10 ans déjà ! L’annonce vidéo sur Instagram et nos interviews de l’époque

Comme le temps passe vite quand on s’amuse, dit un vieux dicton populaire. Et il ne semble vraiment pas vrai que 10 ans se soient déjà écoulés depuis, grâce aux débuts de Sydney Sibilia avec Je m’arrête quand je veux, nous avons rencontré la bande de chercheurs la plus minable de notre pays, dans un film qui a donné naissance à une trilogie à succès, et lancé une nouvelle façon de faire de la comédie et le talent d’un réalisateur et d’acteurs est depuis lors sur la crête de la vague . A l’occasion de l’anniversaire, Rai 3 ce soir 6 février à 21h20pour tous ceux qui ne veulent vraiment pas connaître Sanremo, le présente à nouveau et le réalisateur avec ses protagonistes l’a annoncé dans une story sur Instagram.

L’intrigue de J’arrête quand je veux

Un groupe d’étudiants universitaires brillants, sous-évalués et sous-payés, en constante précarité d’emploi, exploitent leurs compétences et leurs connaissances pour sortir du gouffre en contournant la loi. Pietro Zinni (Édouard Léo) est chercheur universitaire : malgré ses découvertes dans le domaine scientifique, il ne reçoit pas de financement adéquat de la part de la commission en charge et est même obligé de poursuivre dans la discothèque un de ses étudiants qui lui devait de l’argent. C’est à ce moment-là qu’une idée lui vient à l’esprit pour se sortir du chômage : réunir un groupe d’anciens chercheurs universitaires, qui comme lui ont dû faire face à des coupes budgétaires dans leurs domaines respectifs et qui se retrouvent à accepter des emplois inadéquats par rapport aux qualifications qu’ils ont obtenues. Le projet est de développer, produire et distribuer une substance stupéfiante non encore cataloguée comme telle par le ministère de la Santé. L’équipe réunie par Pietro est composée de Mattia et Giorgio (Valerio Aprea Et Lorenzo Lavia), deux pompistes et experts latinistes ; l’archéologue Arturo (Paolo Calabresi); l’anthropologue et aspirant dépotoir Andrea (Pietro Sermonti), le chimiste Alberto, qui travaille comme plongeur dans un restaurant chinois (Stefano Fresi) et l’économiste du poker Bartolomeo (Libéro De Rienzo). Cependant, une fois l’objectif atteint, il y aura de nombreux problèmes et problèmes à résoudre…

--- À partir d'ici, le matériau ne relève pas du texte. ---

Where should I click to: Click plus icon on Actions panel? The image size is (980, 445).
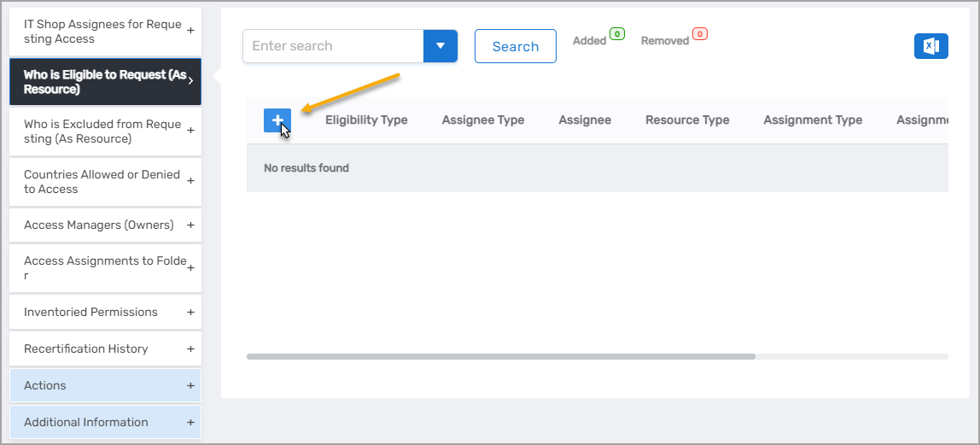coord(190,386)
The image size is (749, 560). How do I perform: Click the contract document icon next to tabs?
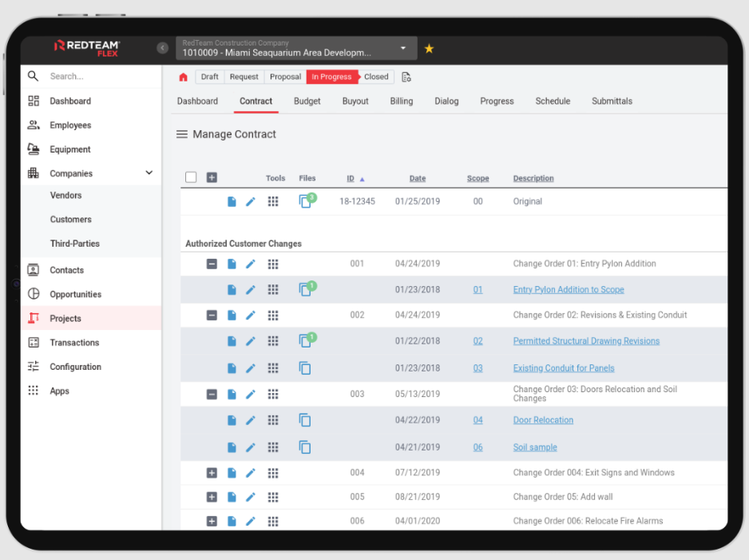tap(406, 76)
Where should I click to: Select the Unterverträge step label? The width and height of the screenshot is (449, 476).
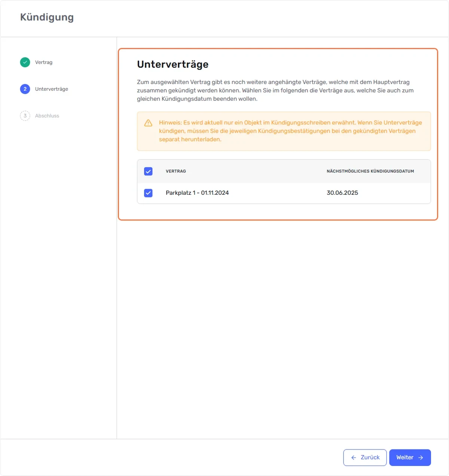[x=52, y=89]
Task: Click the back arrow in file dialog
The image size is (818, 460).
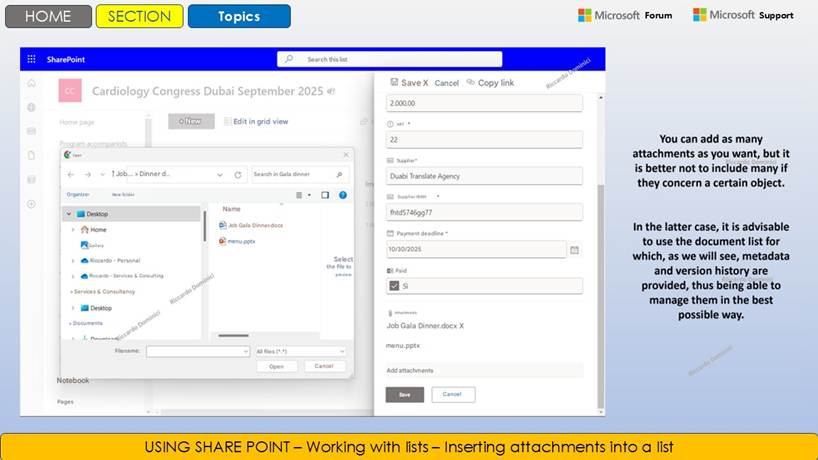Action: click(71, 174)
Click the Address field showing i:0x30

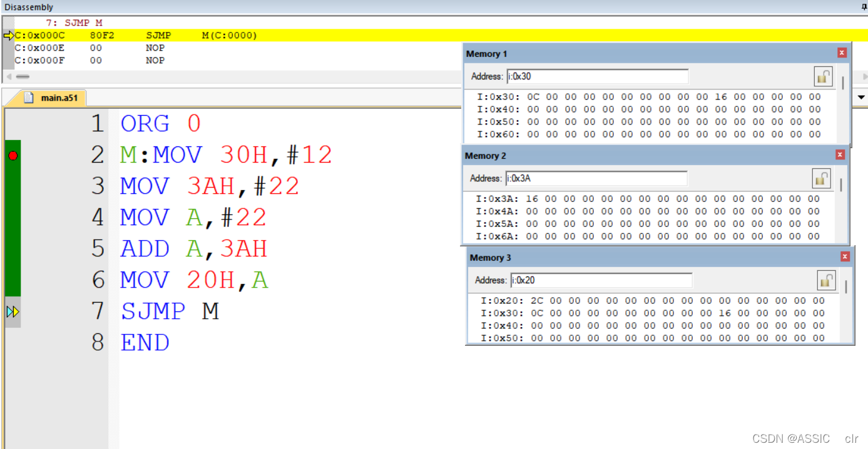point(598,76)
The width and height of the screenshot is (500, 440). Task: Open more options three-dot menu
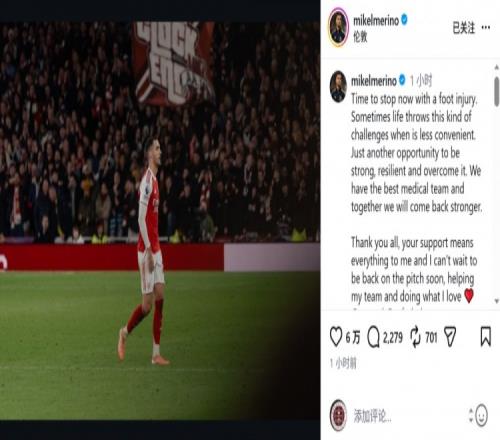486,27
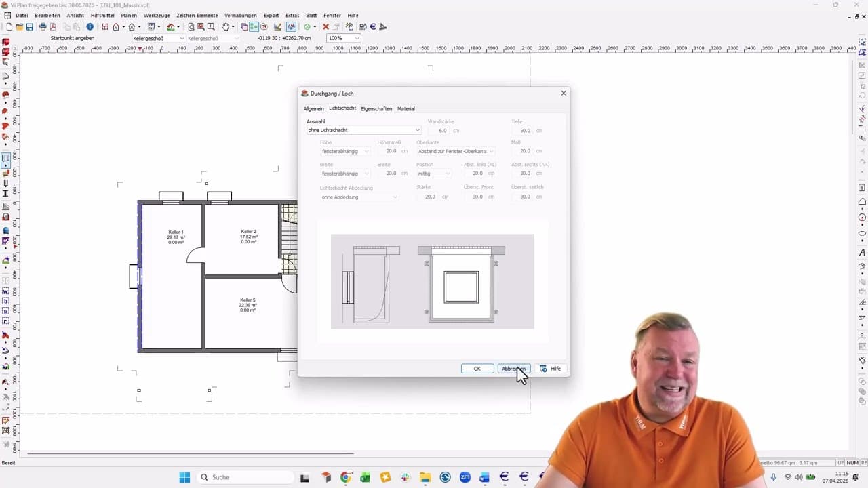Click the Euro cost calculation toolbar icon

pyautogui.click(x=373, y=27)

Revue aujourd’hui, j’arrête quand je veux

Ce qui a frappé les spectateurs et les critiques de ce brillant film de genre, c’est le fait qu’il partait de bases malheureusement trop réalistes comme la situation précaire dans laquelle vit la recherche, et le travail en général, dans notre pays. Comme l’écrivent nos collaborateurs, le film est malheureusement toujours d’actualité, car très peu de choses ont changé depuis. Réviser aujourd’hui Je m’arrête quand je veux cela vous fera certainement rire comme la première fois, même si l’effet de surprise manquera, et cela provoquera de l’émotion lorsque vous le reverrez Libéro De Rienzo, dont nous ne pouvons toujours pas nous remettre de la mort prématurée. Certes, avec ses couleurs acides et son atmosphère hyper réaliste, avec cette Rome nocturne jamais vue comme celle-ci, la fantastique bande-son (la première d’une longue série) Sydney Sibilia nous aurait donné) et la découverte d’un acteur talentueux comme Stefano Fresi, jusqu’alors actif dans le cinéma en tant que musicien et compositeur, est une vision qui nous réconcilie avec le cinéma italien. L’écrivain a eu la chance de se retrouver il y a 10 ans dans le joyeux chaos de la présentation à la presse, et c’est pour cette raison que nous vous présentons nos interviews de l’époque, pour vous préparer au visionnage au cas où vous ne l’auriez pas encore vu. C’est aussi dans le casting Valérie Solarinodans le film le partenaire du personnage de Édouard Léo.